Cell volume regulatory responses of isolated perfused rat liver. The effect of amino acids.

作者信息

Wettstein M, vom Dahl S, Lang F, Gerok W, Häussinger D

机构信息

Medizinische Universitätsklinik Freiburg.

出版信息

Biol Chem Hoppe Seyler. 1990 Jun;371(6):493-501. doi: 10.1515/bchm3.1990.371.1.493.

Abstract
  1. Addition of glutamine, glycine, alanine, serine, phenylalanine, proline at a concentration of 3mM, each, or of an amino-acid mixture resembling the physiological amino-acid composition of portal venous blood, to influent perfusate of isolated perfused rat liver led to a 4-6% increase of liver mass without increase of the [3H]inulin space, and biphasic K+ movements across the plasma membrane. These K+ movements consisted of an initial net K+ uptake (0.4-0.9 mumol X g-1 liver) for about 2 min, being followed by a net K+ release (1.0-2.8 mumol X g-1 liver) during the next 10 min. Withdrawal of the amino acids from influent perfusate caused a slow net K+ reuptake by the liver and restored the initial liver mass. No effects on liver mass and K+ fluxes were observed following addition of glutamate or glucose at a concentration of 3mM, each. 2) Aminooxyacetate did not affect the alanine (3 mM) induced increase in liver mass. However, in presence of aminooxyacetate the alanine-induced net K+ release from the liver (i.e.

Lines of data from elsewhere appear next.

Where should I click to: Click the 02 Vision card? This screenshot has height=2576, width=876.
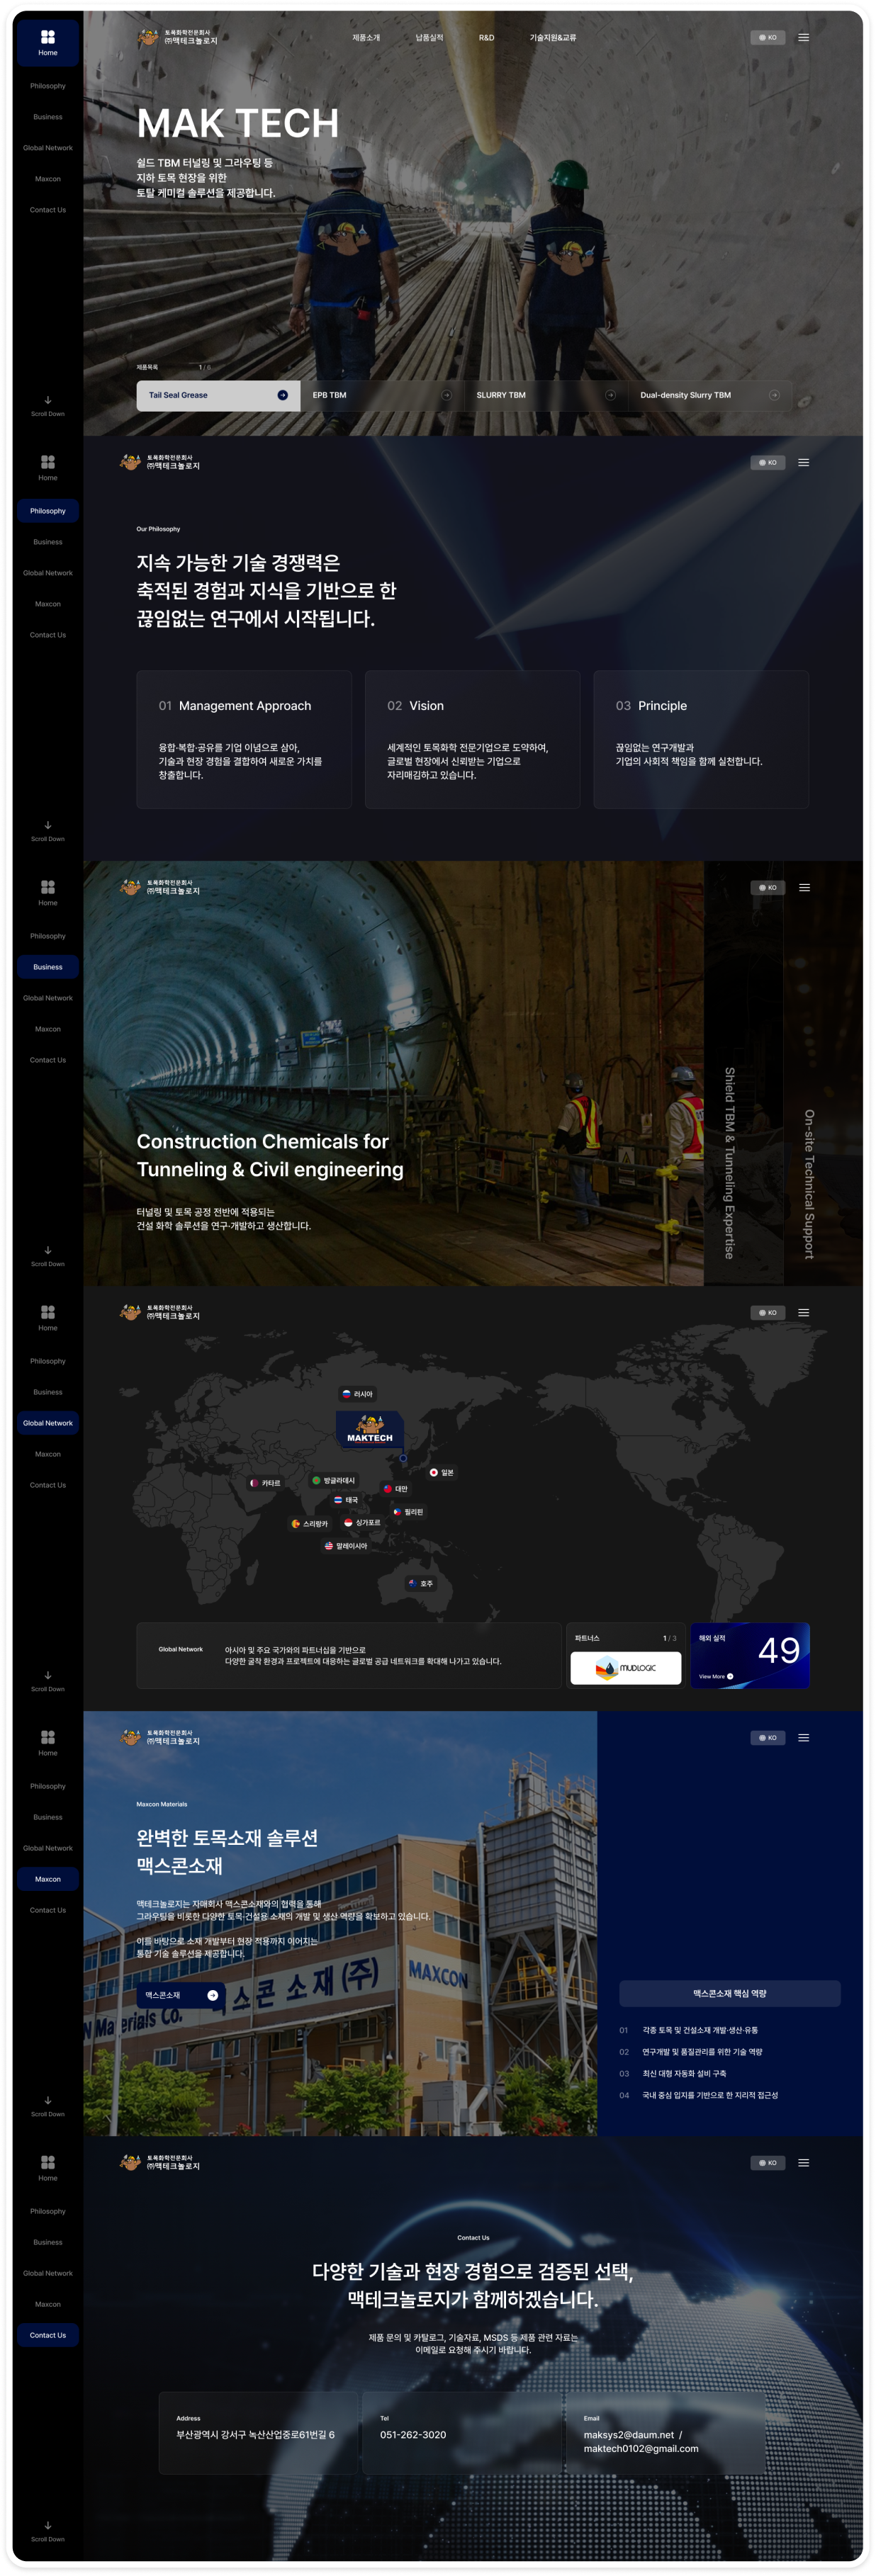point(472,739)
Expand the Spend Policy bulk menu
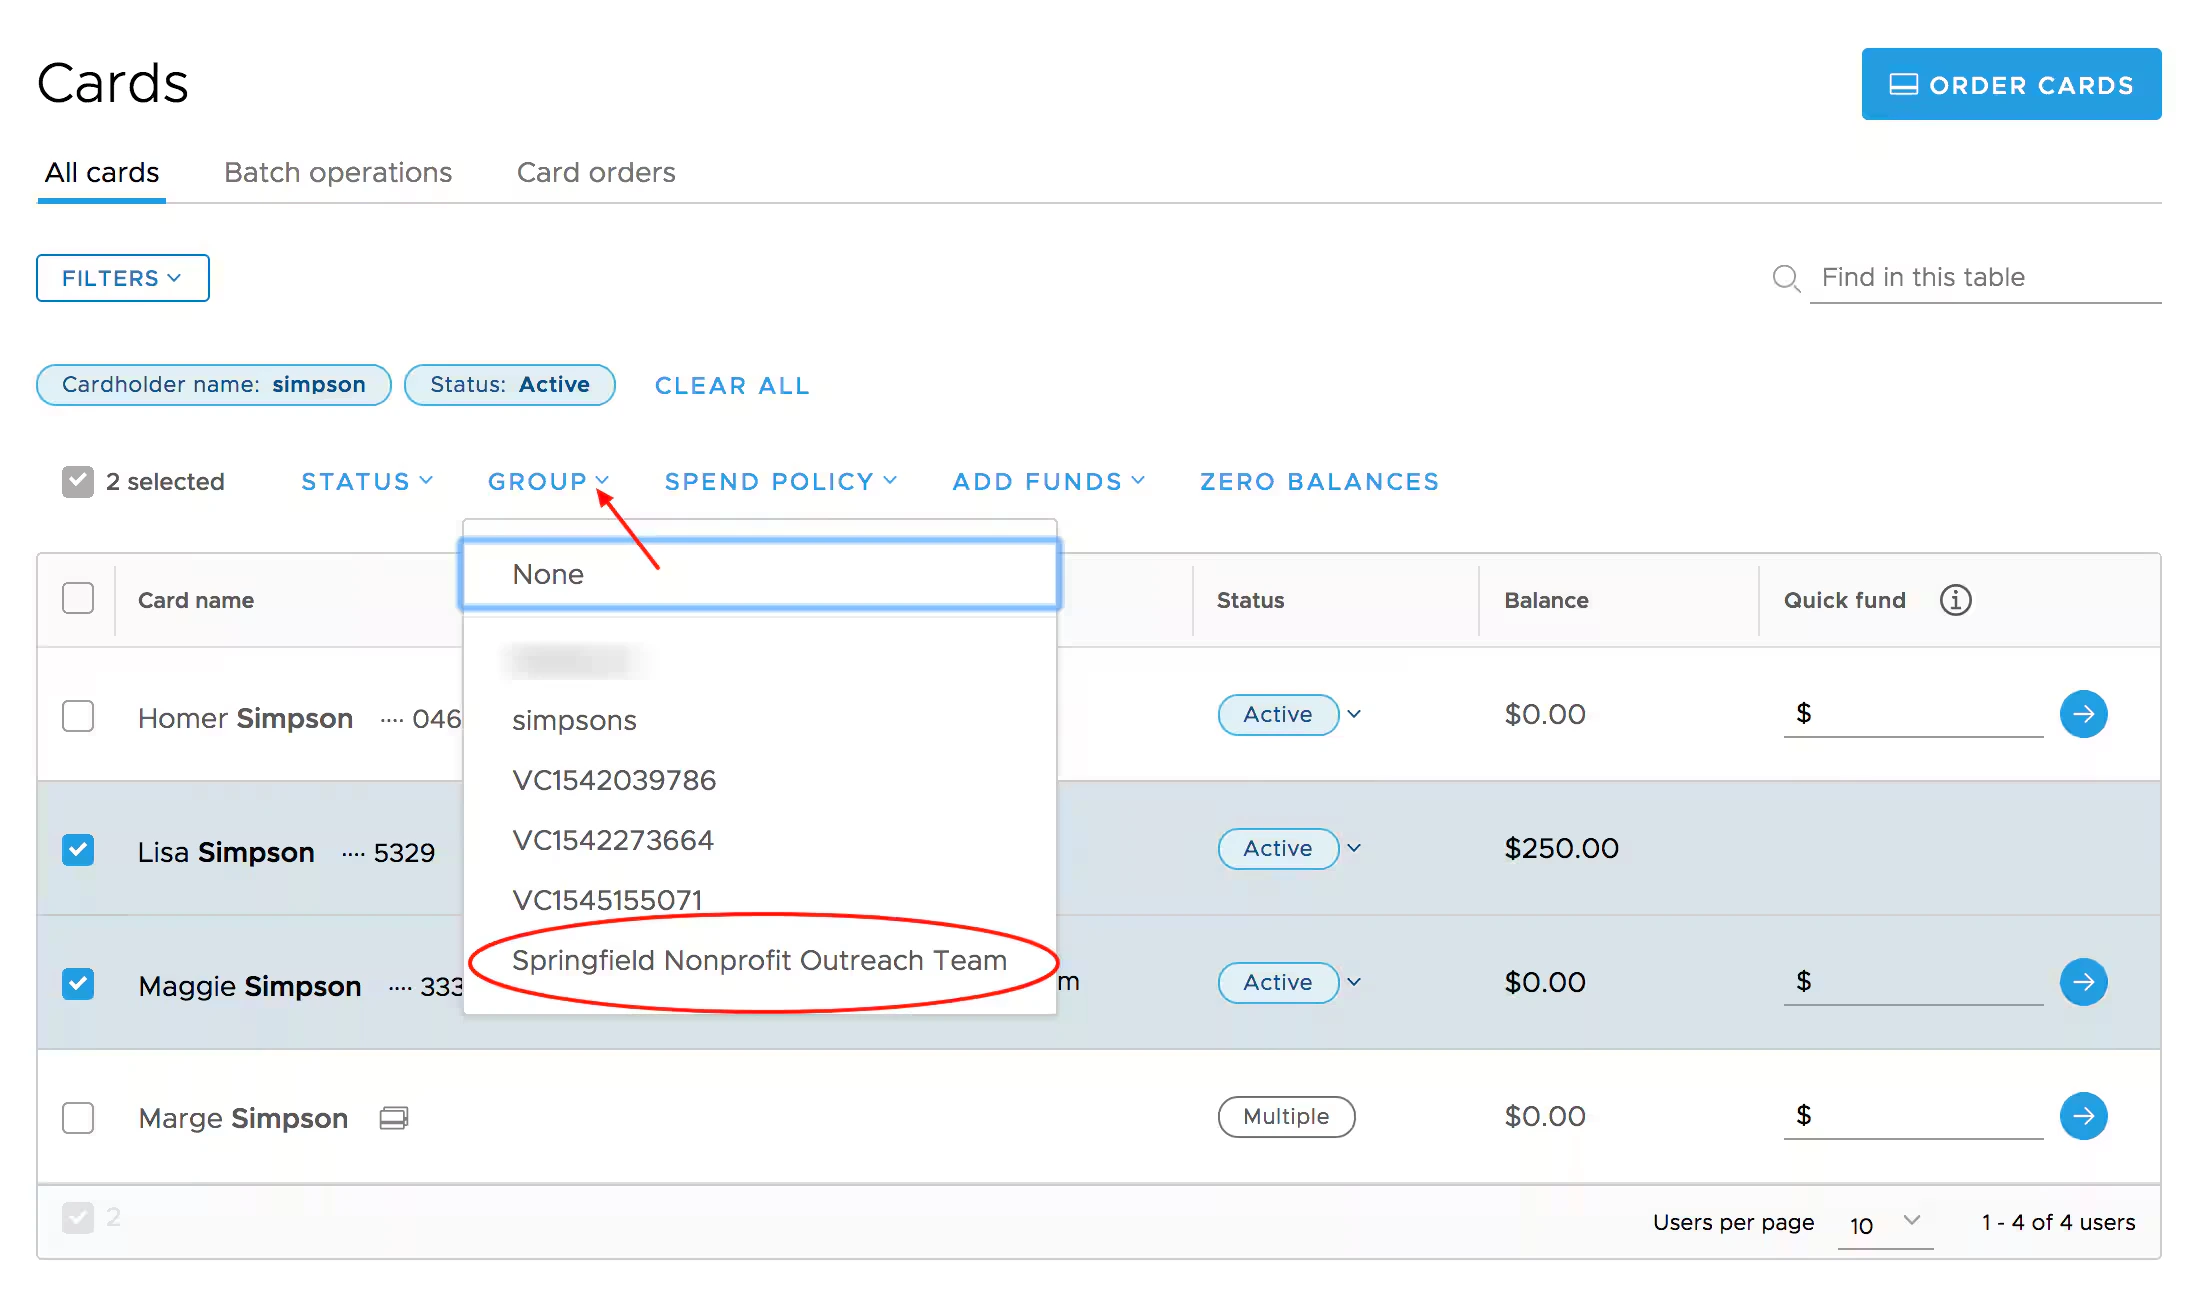 tap(780, 482)
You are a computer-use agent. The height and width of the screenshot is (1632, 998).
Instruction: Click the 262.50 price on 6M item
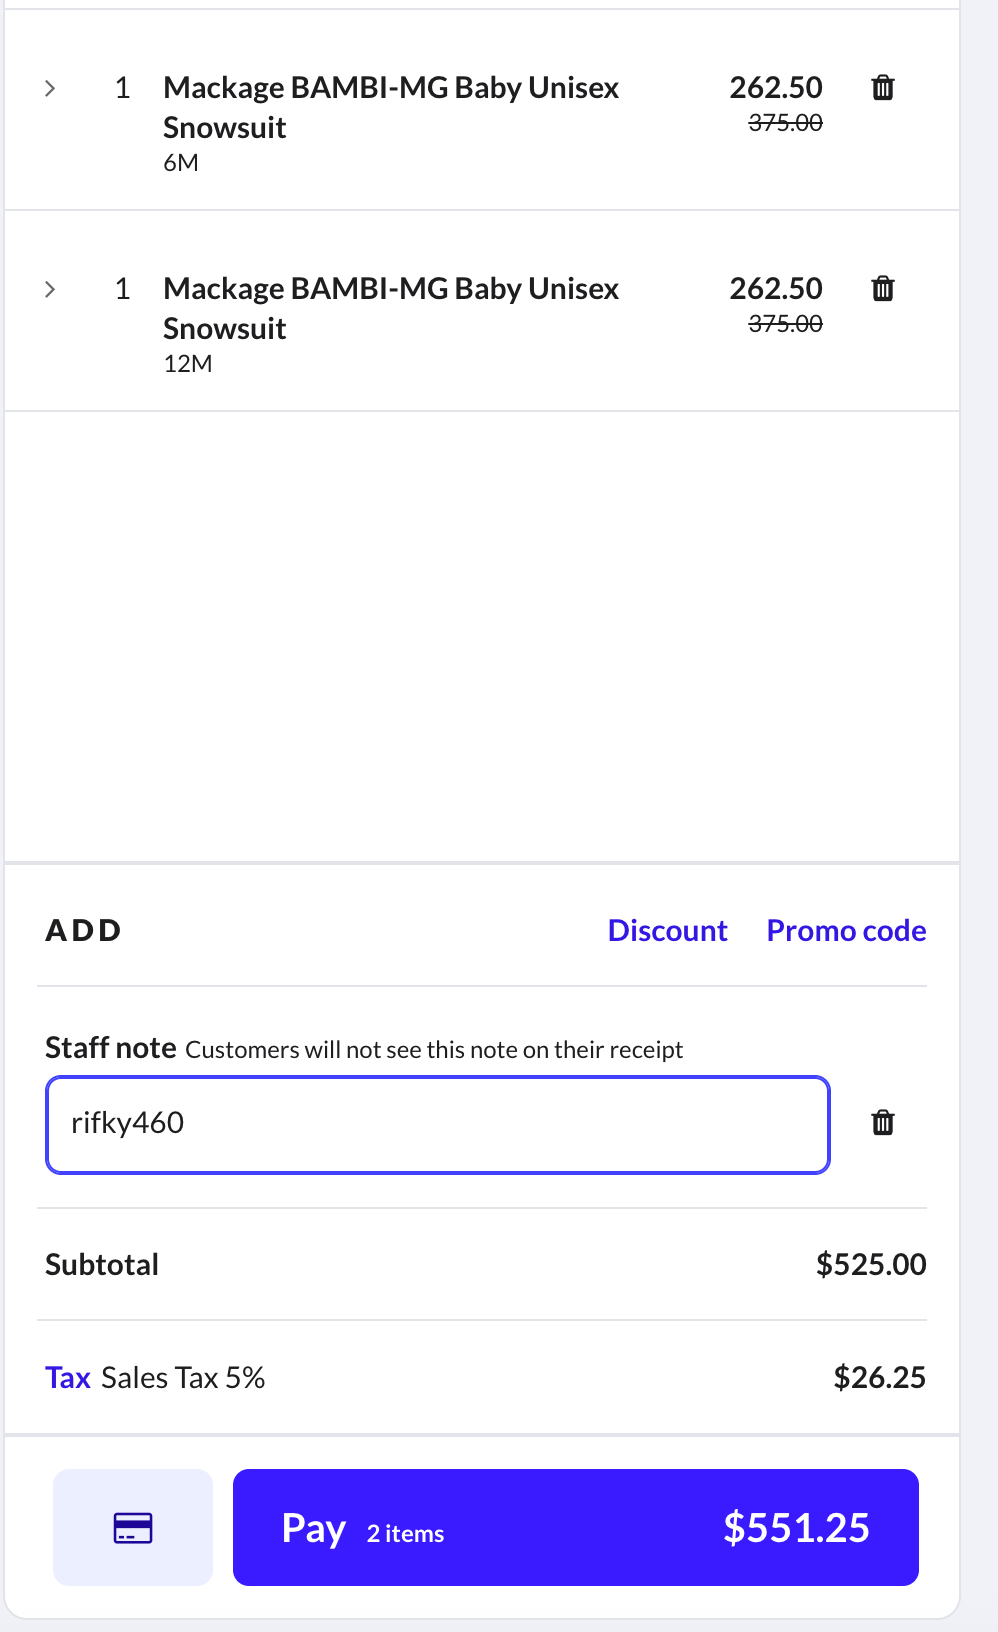pos(775,88)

K+ release from 2-10 min minus initial K+ uptake) increased from 0.1 to 2.2 mumol X g-1 liver, whereby simultaneously the alanine tissue level rose from 6.8 to 13.3 mumol X g-1 (corresponding to an increase of the intracellular alanine concentration from about 12 to 25 mM) in presence of aminooxyacetate. 3) When livers were perfused with different glutamine concentrations, a maximal increase in liver mass of 5-6% was observed at glutamine concentrations above 1.5-2mM. A halfmaximal increase in liver mass was observed at 0.6-1.0mM glutamine in influent, i.e. at the physiological portal glutamine concentration.(ABSTRACT TRUNCATED AT 250 WORDS)
摘要
  1. 向离体灌注大鼠肝脏的流入灌注液中分别添加浓度为3mM的谷氨酰胺、甘氨酸、丙氨酸、丝氨酸、苯丙氨酸、脯氨酸,或添加类似于门静脉血生理氨基酸组成的氨基酸混合物,可使肝脏重量增加4 - 6%,而[³H]菊粉空间无增加,且钾离子跨质膜呈双相移动。这些钾离子移动包括最初约2分钟的净钾离子摄取(0.4 - 0.9微摩尔×克⁻¹肝脏),随后在接下来的10分钟内出现净钾离子释放(1.0 - 2.8微摩尔×克⁻¹肝脏)。从流入灌注液中撤除氨基酸会导致肝脏缓慢净摄取钾离子,并使肝脏恢复初始重量。分别添加浓度为3mM的谷氨酸或葡萄糖后,未观察到对肝脏重量和钾离子通量的影响。2) 氨氧基乙酸不影响丙氨酸(3mM)诱导的肝脏重量增加。然而,在氨氧基乙酸存在的情况下,丙氨酸诱导的肝脏净钾离子释放(即2 - 10分钟的钾离子释放减去初始钾离子摄取)从0.1增加到2.2微摩尔×克⁻¹肝脏,同时在氨氧基乙酸存在时,丙氨酸组织水平从6.8上升到13.3微摩尔×克⁻¹(对应细胞内丙氨酸浓度从约12mM增加到25mM)。3) 当用不同谷氨酰胺浓度灌注肝脏时,在谷氨酰胺浓度高于1.5 - 2mM时观察到肝脏重量最大增加5 - 6%。在流入液中谷氨酰胺浓度为0.6 - 1.0mM时观察到肝脏重量增加到最大值的一半,即处于门静脉谷氨酰胺生理浓度时。(摘要截短于250字)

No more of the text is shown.